Assorted analytics scripts for edX tracking logs. These are my personal scripts, and may not be useful to others.
In order to use these scripts, create a YAML file in your home directory called ~/.xanalytics. This file should define several directories:
- public-data-dir -- Obsolete: Non-edX datafiles. Geocoding. CIA World Factbook. Etc. This is not in the package itself.
- edx-data-dir -- edX tracking logs and other read-only source data with PII
- scratch-dir -- Location for intermediate data.
These directories have subdirectories. Each subdirectory will contain either subdirectories, or gzip-compressed files.
These scripts are based on processing log files with generators. This is a nice design pattern for several reasons:
- Fast. Most things are never written to disk.
- If you have a bug, scripts fail early.
- Things run lazily. This makes it easy to skip to whichever step
- where there is unprocessed data.
I use pull (rather than push) generators, mostly for readability. It's possible to go between the two with queues.
The scripts can process data for two courses in about 3 minutes on a quad core i7 machine.

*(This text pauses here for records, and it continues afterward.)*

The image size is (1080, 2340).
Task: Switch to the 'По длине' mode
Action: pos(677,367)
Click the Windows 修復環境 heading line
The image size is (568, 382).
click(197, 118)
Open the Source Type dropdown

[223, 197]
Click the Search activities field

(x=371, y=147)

This is likely very out-of-date by the time you read this.
xanalytics/settings.py -- Allows easy access to directories (as listed above) and similar. We're moving to pyfilesystem, but many functions still take directories. pyfilesystem is a higher-level abstraction, and is easier to work with (less os.join and similar). In the future, it can also transparently go to/from S3.
xanalytics/cia.py -- CIA world factbook access. Neat statistics about student countries.

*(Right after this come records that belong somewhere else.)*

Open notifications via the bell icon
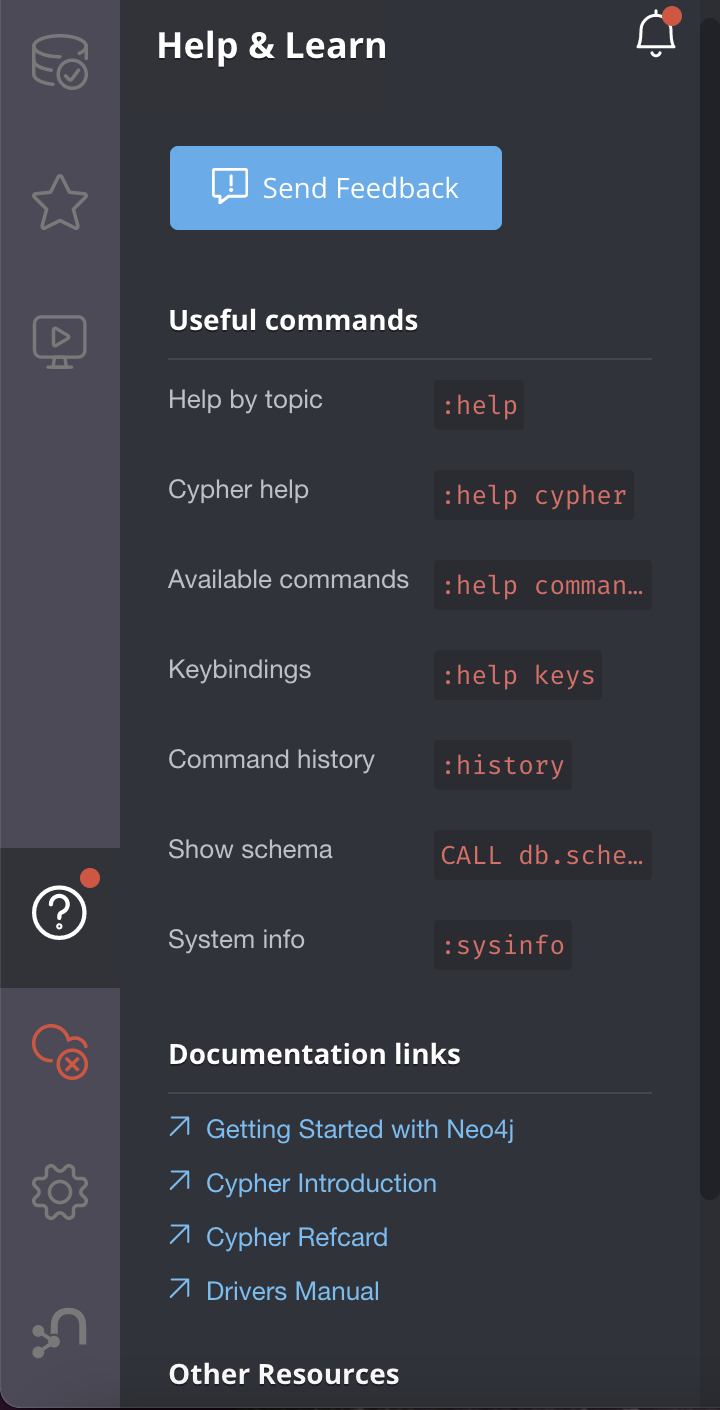 (x=656, y=35)
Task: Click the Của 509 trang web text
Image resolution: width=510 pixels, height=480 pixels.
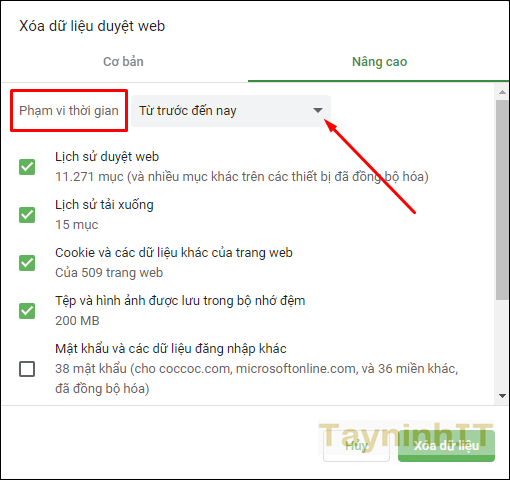Action: point(109,273)
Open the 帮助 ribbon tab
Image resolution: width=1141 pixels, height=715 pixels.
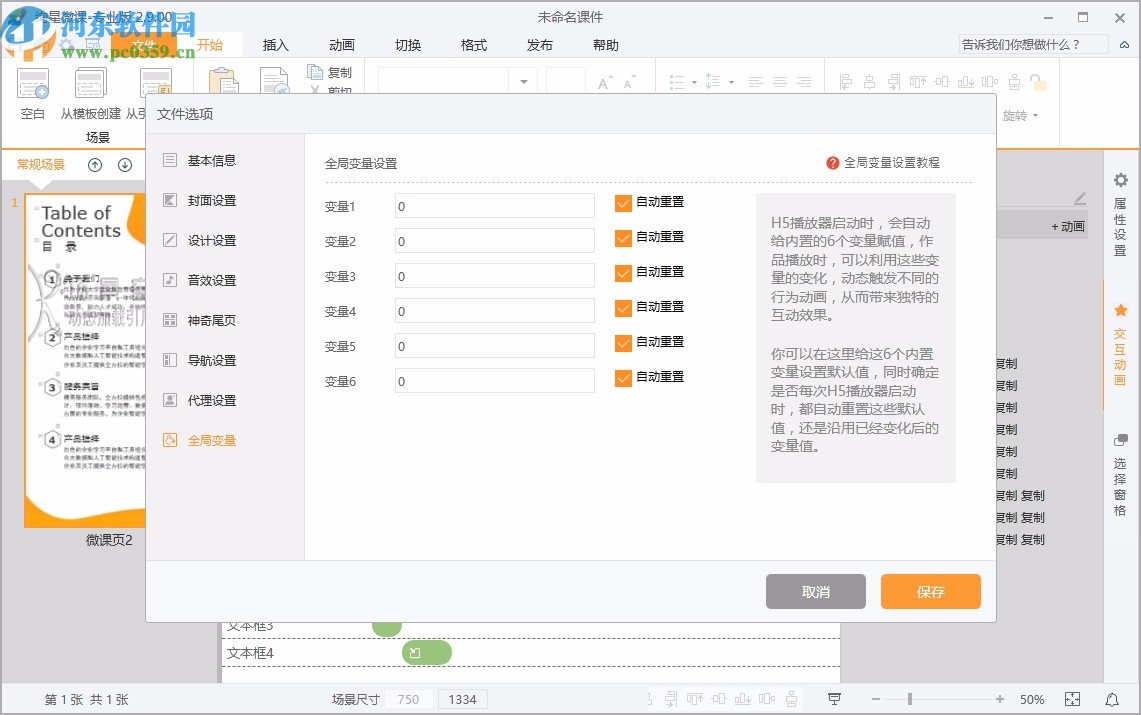pos(605,44)
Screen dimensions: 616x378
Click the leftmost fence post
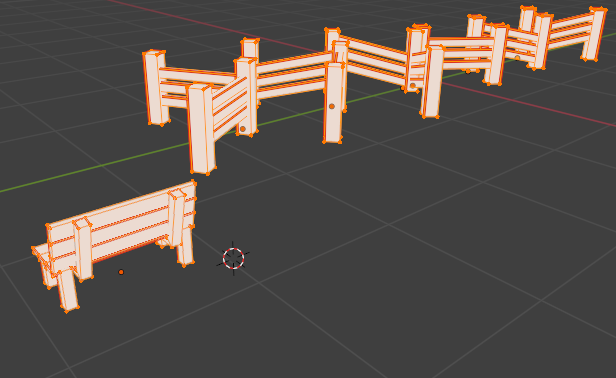(156, 88)
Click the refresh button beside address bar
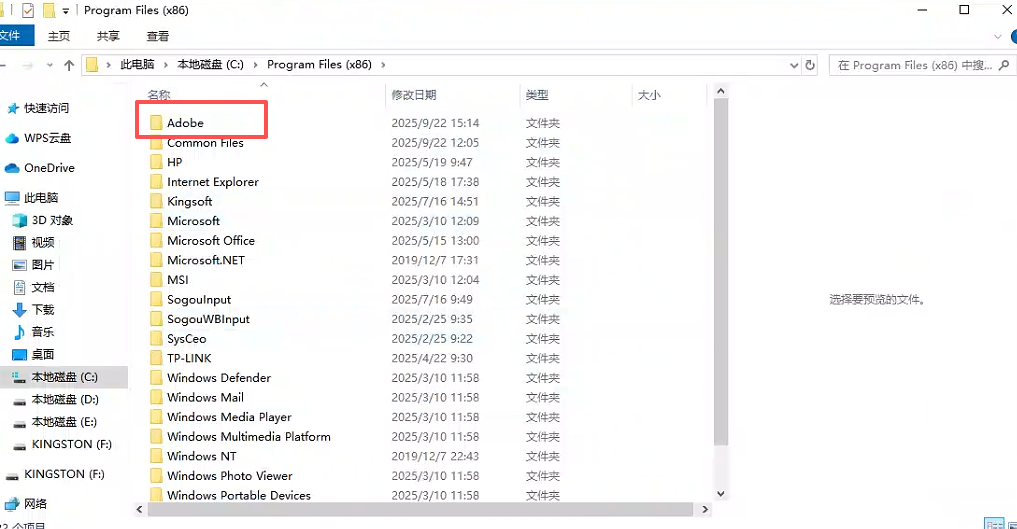The height and width of the screenshot is (529, 1017). (810, 65)
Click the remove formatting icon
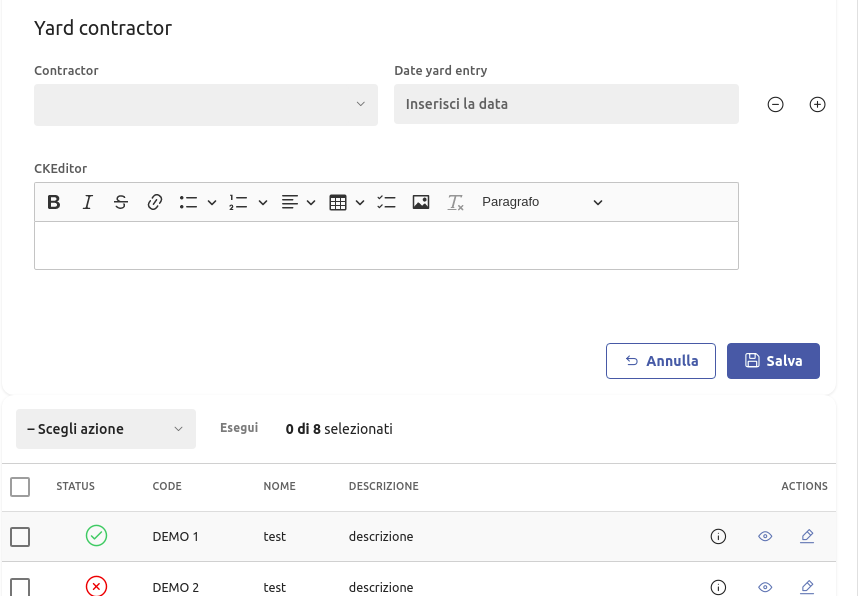The width and height of the screenshot is (867, 596). (x=455, y=202)
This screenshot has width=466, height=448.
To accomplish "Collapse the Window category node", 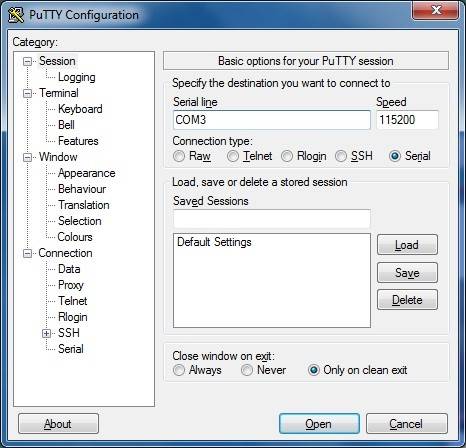I will point(27,157).
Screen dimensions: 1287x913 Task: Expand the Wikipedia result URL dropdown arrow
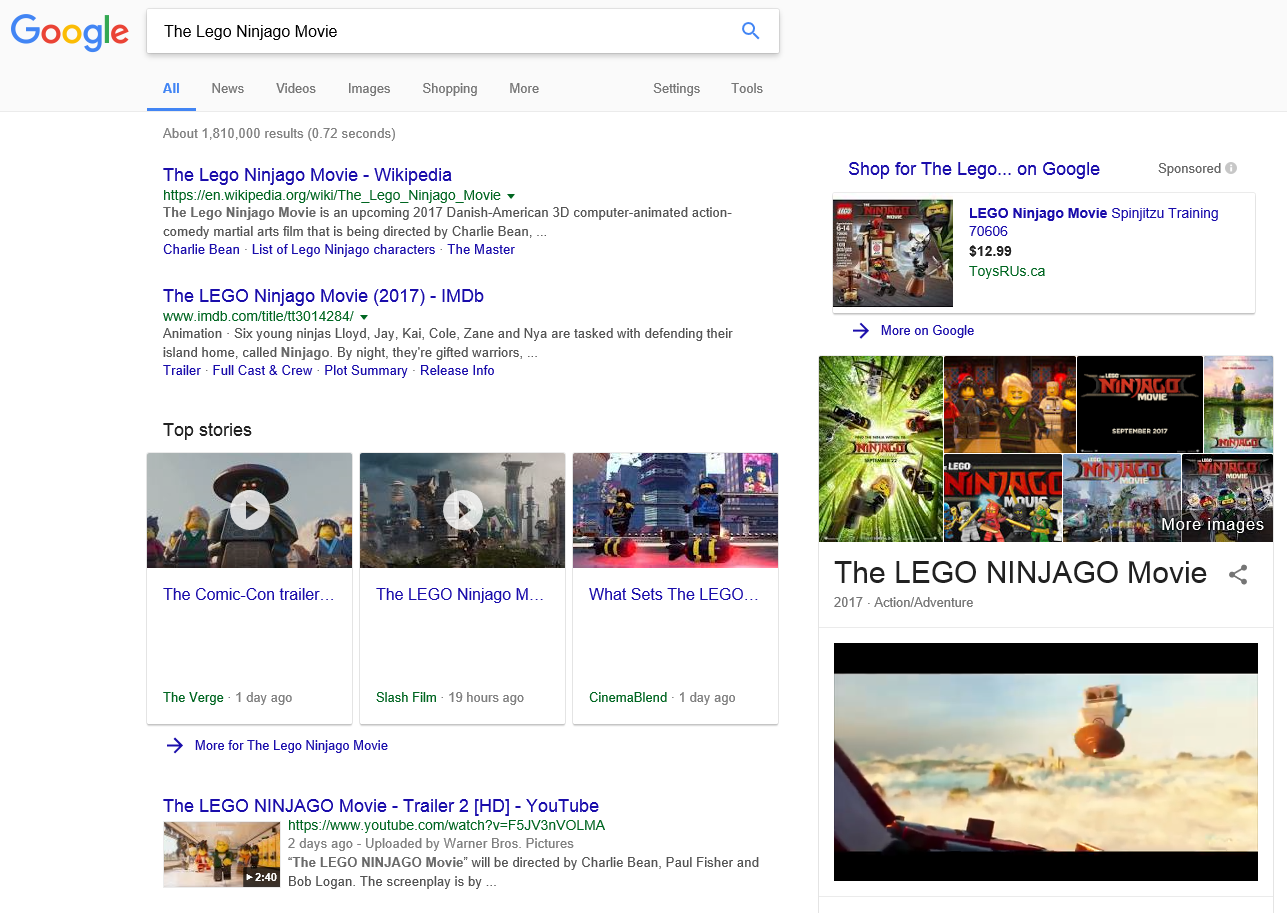tap(511, 196)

xanalytics/multiprocess.py -- Allows you to split computation among multiple cores. There's a bit of overhead for serializing data, so it's not always a win, but it is almost always a win. split and join are the functions to look at. The cool thing is this is completely transparent. Most of the code doesn't have to be aware of these.
xanalytics/streaming.py -- Most of the meat of the code. Various processing operations over tracking logs. read_data is usually the starting point, followed by something like text_to_json if using source files. In most cases, I suggest using BSON files. It's a 4x performance gain. encode_to_bson is helpful here. We do need to move read_bson_file to correctly work with the filesystem (rather than directory) approach.
xanalytics/desensitize.py -- Make it easier to work with PII without unintentionally violating student privacy.